The diffuse nature of cardiac allograft vasculopathy makes early detection of the disease by traditional noninvasive methods or coronary angiography difficult. The aim of this study was to determine if there is a relation between abnormalities in vessel wall morphology, as assessed by intracoronary ultrasound, and a decreased vasodilatory response to the endothelium-dependent vasodilator papaverine hydrochloride and if cardiac allograft vasculopathy detected by coronary angiography is associated with specific intracoronary ultrasound findings.Methods and Results
Twenty-three heart transplant recipients underwent 25 intracoronary ultrasound studies and 24 studies of coronary vasomotor tone 10 days to 8.3 years after surgery using a 20-mHz intracoronary ultrasound catheter. The studies were divided in two groups according to the presence (n=7, group 1) or absence (n= 18, group 2) of angiographically evident cardiac allograft vasculopathy. Qualitative assessment of vessel wall morphology and quantitative analysis of the vasodilator response to the injection of papaverine hydrochloride into the coronary artery distal to the imaging site were performed off-line, and results for the two study groups were compared. A significantly higher percentage of patients with than without angiographic evidence of cardiac allograft vasculopathy had a three-interface vessel wall morphology by intracoronary ultrasound (100% versus 11%, P < .001). In two recipients who underwent two serial studies, the appearance of three interfaces in the vessel wall or a progressive thickening of the inner interface of the vessel wall occurred in conjunction with the appearance of angiographic cardiac allograft vasculopathy.

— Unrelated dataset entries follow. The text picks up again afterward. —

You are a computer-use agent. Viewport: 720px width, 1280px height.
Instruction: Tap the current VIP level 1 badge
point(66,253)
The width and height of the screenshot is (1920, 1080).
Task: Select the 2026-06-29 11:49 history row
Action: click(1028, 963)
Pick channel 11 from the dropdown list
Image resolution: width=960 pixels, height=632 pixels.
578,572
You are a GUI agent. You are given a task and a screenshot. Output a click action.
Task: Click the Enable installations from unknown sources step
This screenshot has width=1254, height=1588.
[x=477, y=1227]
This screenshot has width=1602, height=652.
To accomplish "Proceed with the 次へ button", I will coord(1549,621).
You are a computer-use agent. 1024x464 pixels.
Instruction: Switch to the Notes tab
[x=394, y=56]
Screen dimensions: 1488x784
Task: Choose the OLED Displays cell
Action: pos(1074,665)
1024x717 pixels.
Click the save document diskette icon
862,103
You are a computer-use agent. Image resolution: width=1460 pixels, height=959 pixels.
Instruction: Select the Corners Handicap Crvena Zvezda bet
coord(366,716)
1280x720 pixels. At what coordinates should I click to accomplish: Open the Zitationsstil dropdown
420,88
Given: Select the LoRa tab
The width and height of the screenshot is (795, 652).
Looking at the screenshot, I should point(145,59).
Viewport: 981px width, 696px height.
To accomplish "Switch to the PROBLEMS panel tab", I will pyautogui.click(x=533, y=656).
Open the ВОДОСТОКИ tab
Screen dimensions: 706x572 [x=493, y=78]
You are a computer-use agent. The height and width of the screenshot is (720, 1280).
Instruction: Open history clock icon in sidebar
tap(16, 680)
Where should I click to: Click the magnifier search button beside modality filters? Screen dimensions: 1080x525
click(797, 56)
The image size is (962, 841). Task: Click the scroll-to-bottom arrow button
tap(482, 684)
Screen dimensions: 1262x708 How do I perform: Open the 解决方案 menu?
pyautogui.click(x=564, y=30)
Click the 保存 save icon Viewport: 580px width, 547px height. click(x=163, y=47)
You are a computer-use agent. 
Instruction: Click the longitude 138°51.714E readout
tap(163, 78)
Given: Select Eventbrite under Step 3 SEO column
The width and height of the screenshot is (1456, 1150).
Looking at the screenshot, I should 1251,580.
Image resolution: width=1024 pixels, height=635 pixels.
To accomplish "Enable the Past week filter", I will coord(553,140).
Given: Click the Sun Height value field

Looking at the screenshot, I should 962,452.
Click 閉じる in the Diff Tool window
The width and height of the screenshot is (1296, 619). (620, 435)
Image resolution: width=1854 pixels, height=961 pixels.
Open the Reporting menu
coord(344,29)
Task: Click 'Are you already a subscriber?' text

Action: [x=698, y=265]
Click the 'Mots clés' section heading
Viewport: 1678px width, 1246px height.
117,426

The vasodilator response to papaverine was less in patients with than in those without angiographically evident cardiac allograft vasculopathy both in terms of absolute and relative increases in lumen diameter (+0.1±0.12 mm versus +0.3±0.17 mm, P < .05, and +5.1±5.3% versus +8.2±5.3%, P = NS) and lumen crosssectional area (+0.5±0.6 mm2 versus +1.7±1.1 mm2, P < .02, and +7.1±8.8% versus 16.6±11.0%, P = .055), respectively.Conclusions
Intracoronary ultrasound assessment of vessel wall morphology and evaluation of vascular response to endothelium- dependent vasodilators are useful techniques for detecting cardiac allograft vasculopathy.